Heart sink moments are plenty in a writer’s life, but one of my least favourite has to be the dinner party where the bloke sitting next to me, on hearing I’m a novelist, launches into a detailed description of the novel he’s going to write. I listen attentively, because my mother brought me up to be polite, but what I really want to do is screech and tell him to stop because a) I don’t want to know and b) he’s ruining his chances of ever getting the novel written.
Writing a novel requires a lot of energy. 100,000 words or so takes a lot of typing even without the concentration on the story telling. Somehow you have to sustain your energy and enthusiasm for at least several months, if not several years. Story telling is in part a desire to communicate. If you’re doing that communication to all and sundry at dinner parties you’re dissipating the energy you need to keep going with your story. Worse, with frequent telling, you may become bored with your own story before you’ve got it written down.

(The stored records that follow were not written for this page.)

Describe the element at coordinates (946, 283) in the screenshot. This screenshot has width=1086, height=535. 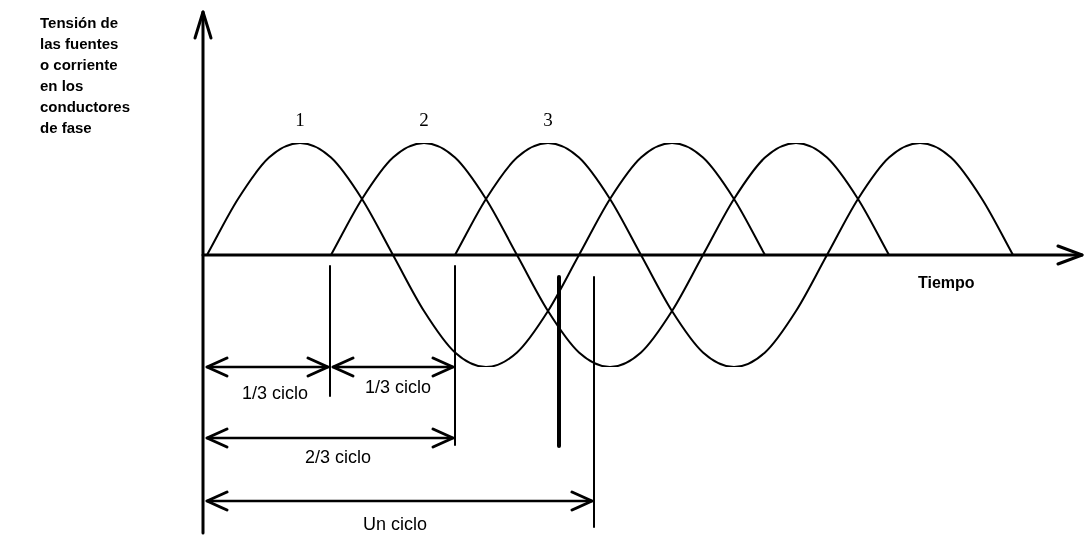
I see `x-axis-title: Tiempo` at that location. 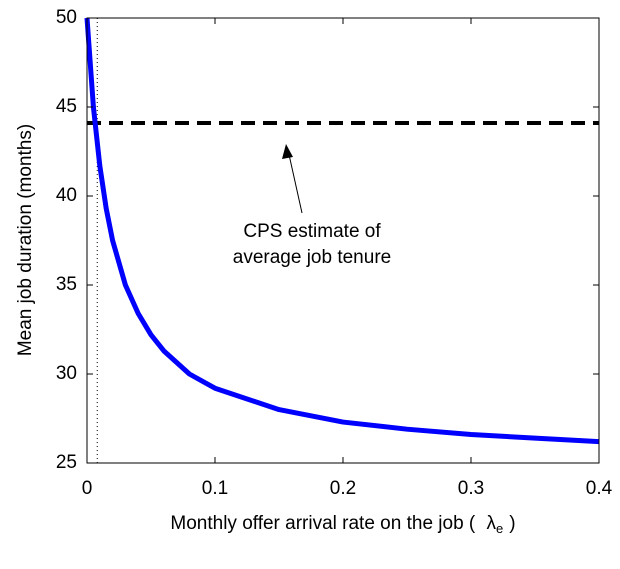 What do you see at coordinates (26, 240) in the screenshot?
I see `y-axis-label: Mean job duration (months)` at bounding box center [26, 240].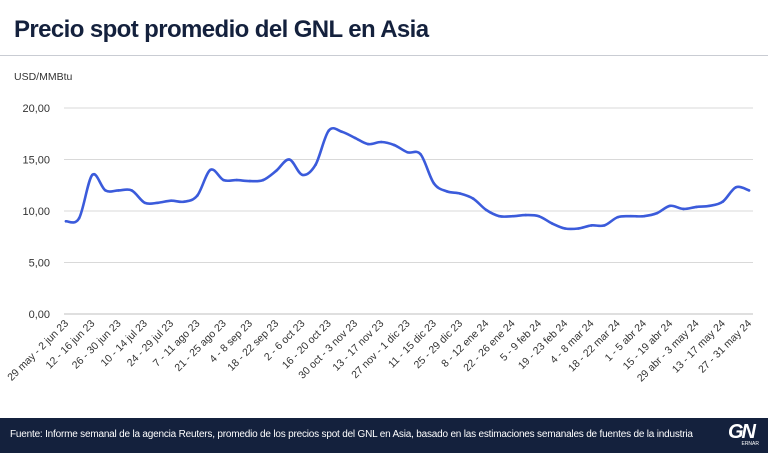 This screenshot has width=768, height=453. What do you see at coordinates (36, 161) in the screenshot?
I see `y-tick-label: 15,00` at bounding box center [36, 161].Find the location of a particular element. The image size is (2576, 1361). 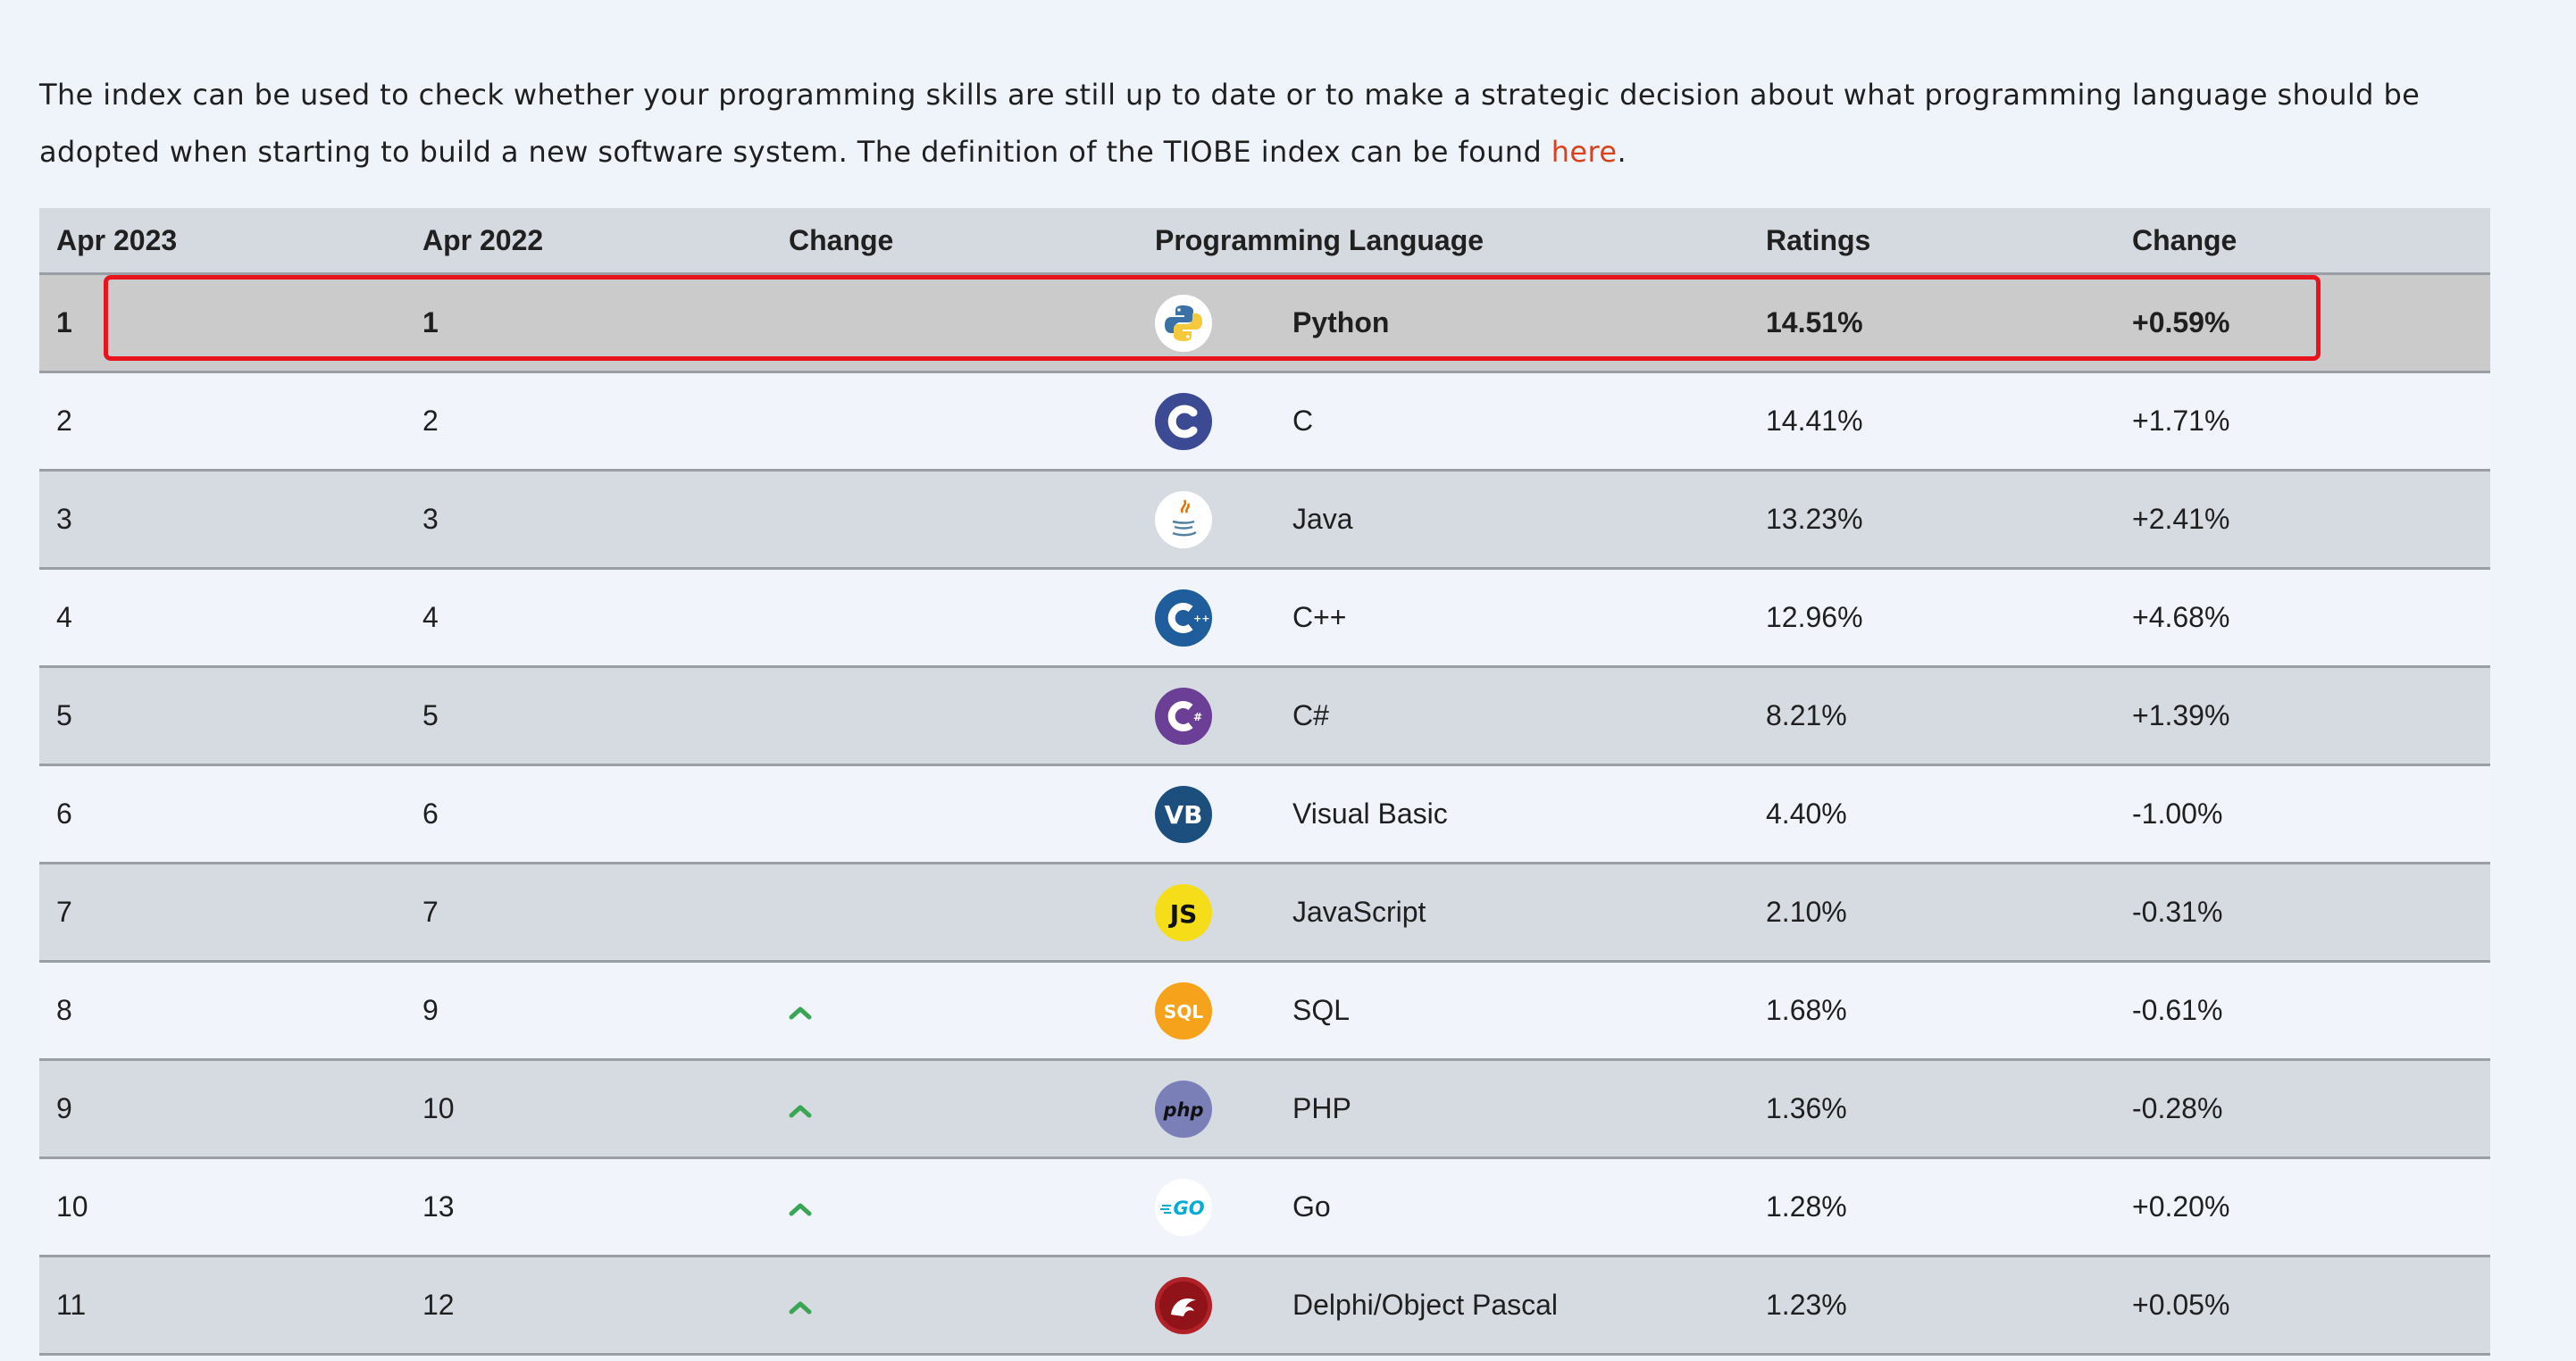

language-cell: C is located at coordinates (1444, 422).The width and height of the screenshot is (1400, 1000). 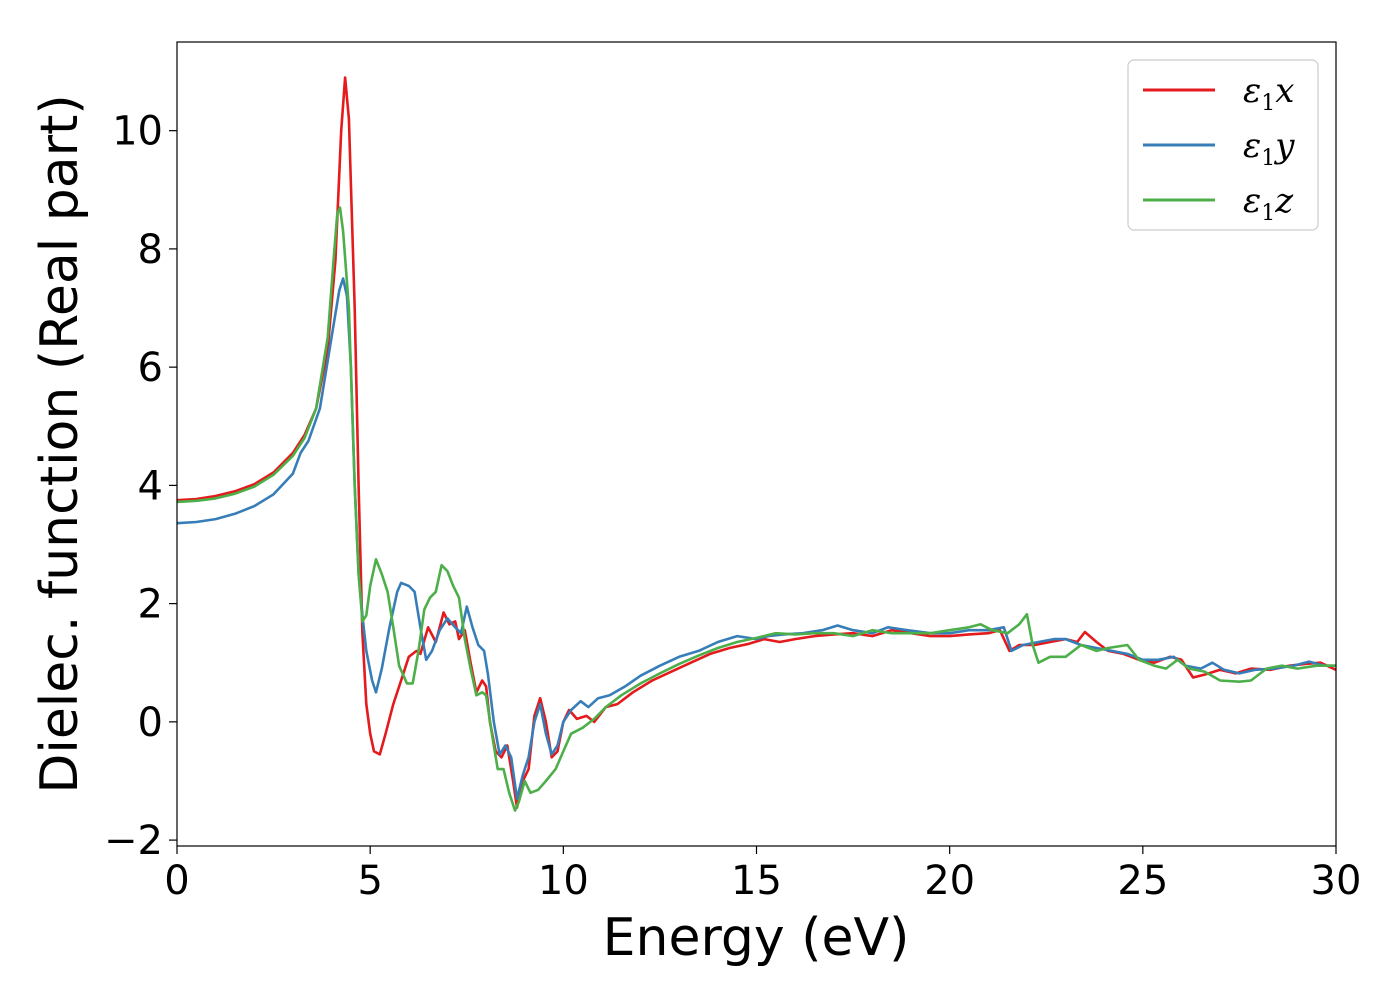 What do you see at coordinates (1268, 204) in the screenshot?
I see `legend-label-3: ε1z` at bounding box center [1268, 204].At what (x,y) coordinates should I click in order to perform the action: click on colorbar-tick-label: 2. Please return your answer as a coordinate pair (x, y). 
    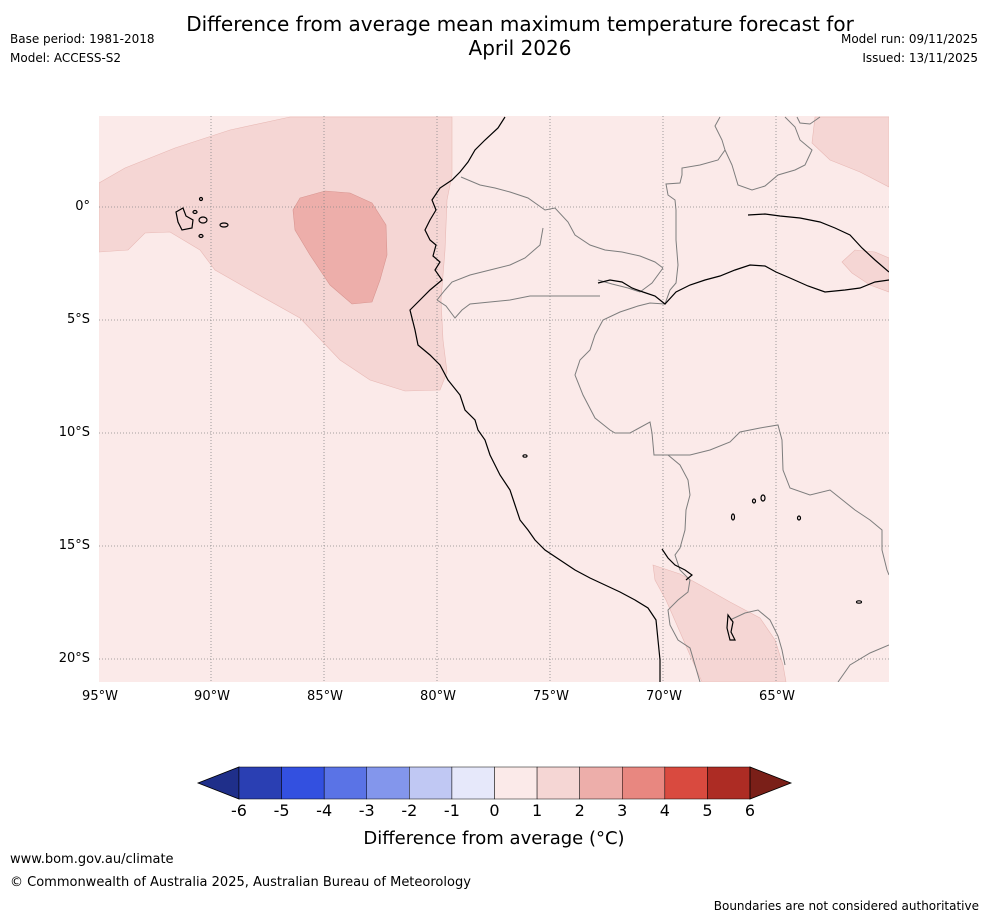
    Looking at the image, I should click on (580, 810).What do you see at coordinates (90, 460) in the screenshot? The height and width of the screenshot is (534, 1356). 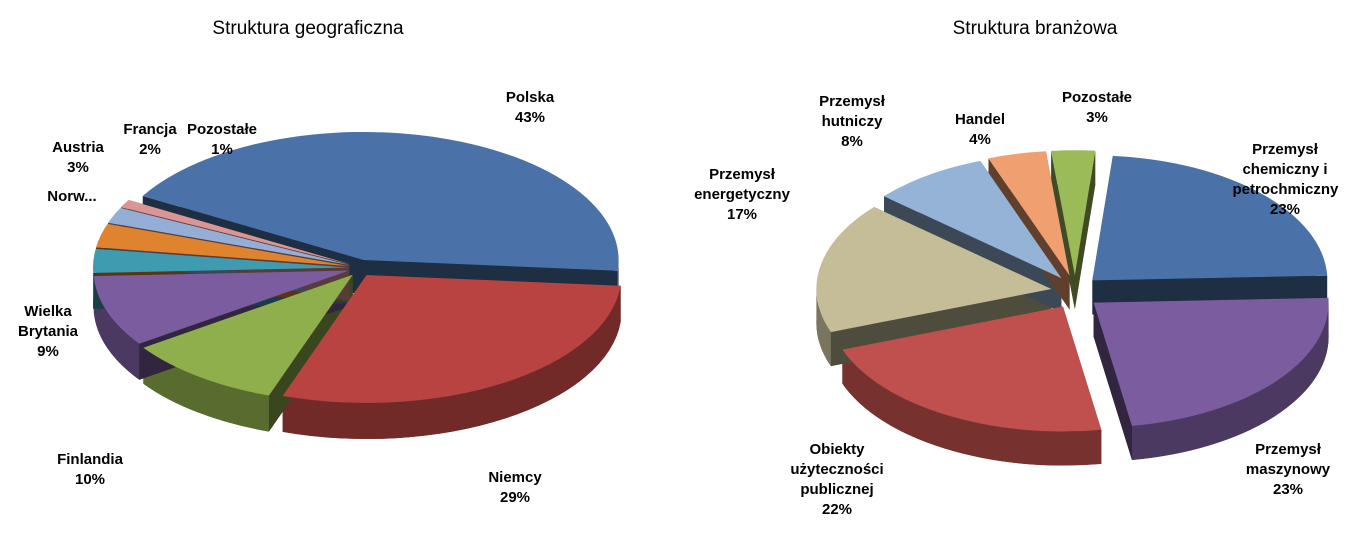 I see `category-label: Finlandia` at bounding box center [90, 460].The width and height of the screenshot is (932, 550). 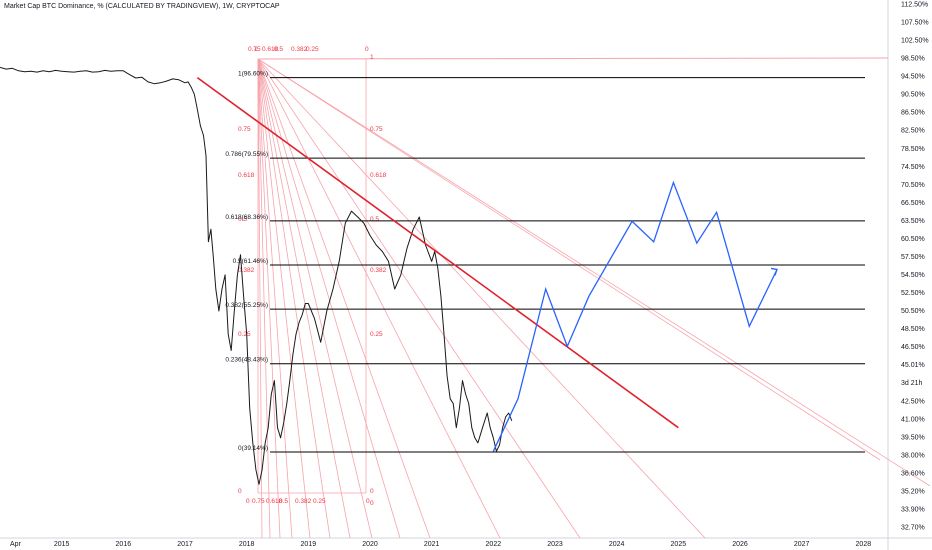 What do you see at coordinates (913, 492) in the screenshot?
I see `price-axis-label: 35.20%` at bounding box center [913, 492].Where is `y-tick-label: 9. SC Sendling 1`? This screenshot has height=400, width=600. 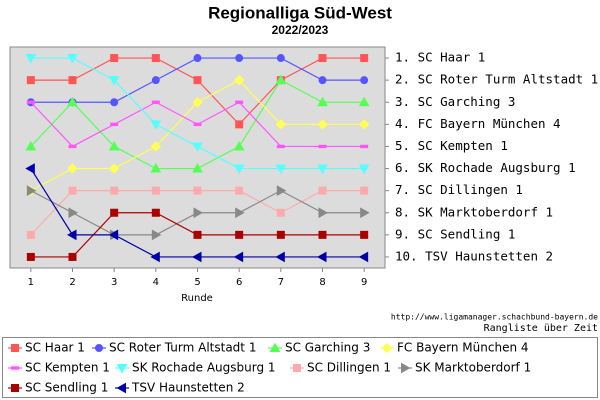
y-tick-label: 9. SC Sendling 1 is located at coordinates (455, 234).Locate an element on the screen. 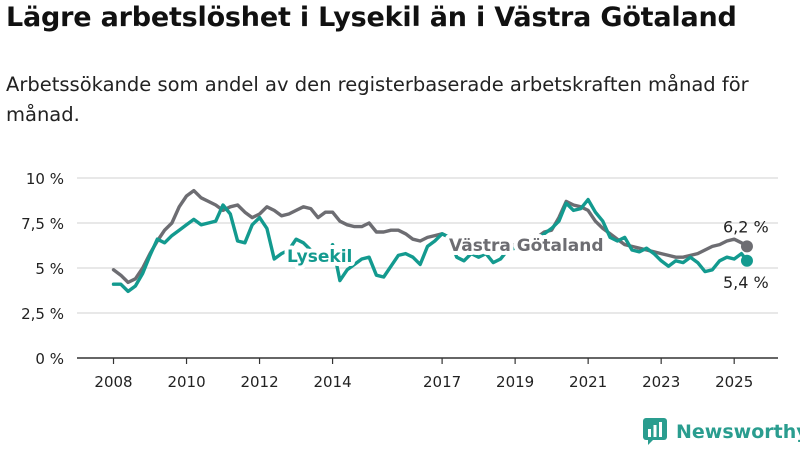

So don’t tell anyone what it’s about. Keep that desire to yourself, communicate with the page, not chance met strangers. Because I’ve recently had a book out (A Single to Rome, absolutely brilliant, do go out and buy a copy - pleeeeease) I’m frequently being asked about what I’m working on at the moment. In response I mumble something about how I’ve started a novel. And what is it about? More mumbling and staring at the floor until they go away. I’m not being rude (honest, Mum), I’m guarding an essential part of my writing life.